◆ What you have to do:
Each line of the records that includes "sidebar" should be found and copied.

START Extracted information

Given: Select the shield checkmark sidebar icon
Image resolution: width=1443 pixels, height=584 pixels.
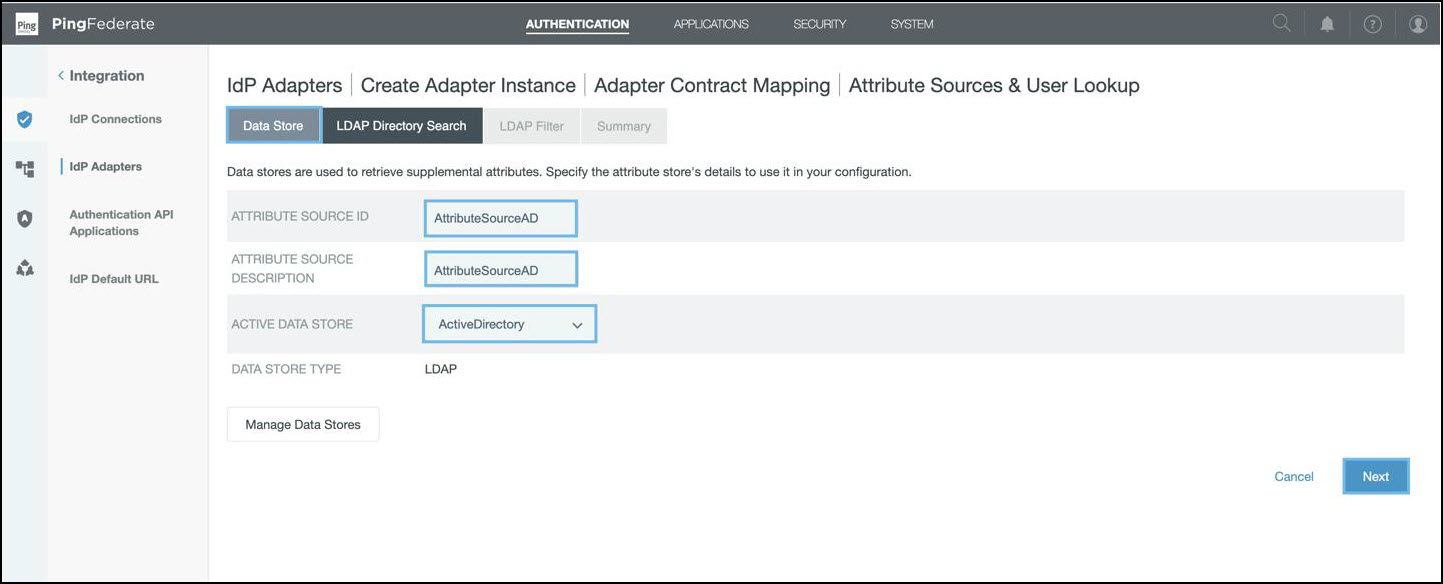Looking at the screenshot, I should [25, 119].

END Extracted information
START Extracted information

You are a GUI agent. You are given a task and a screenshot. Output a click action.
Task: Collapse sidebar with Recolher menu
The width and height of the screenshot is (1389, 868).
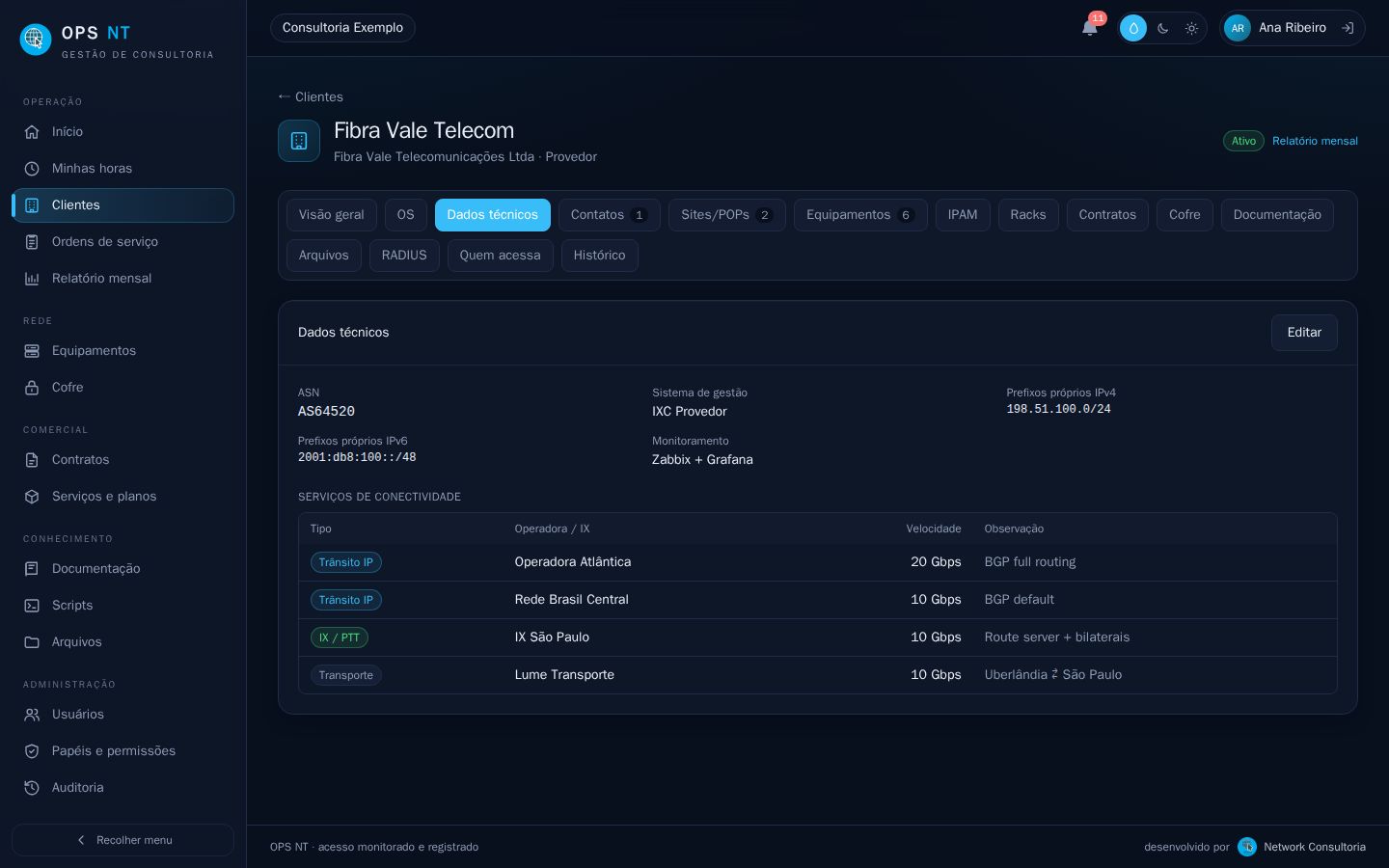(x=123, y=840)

END Extracted information

◆ Output for this exercise:
Given: Select the shield checkmark sidebar icon
Task: Collapse sidebar with Recolher menu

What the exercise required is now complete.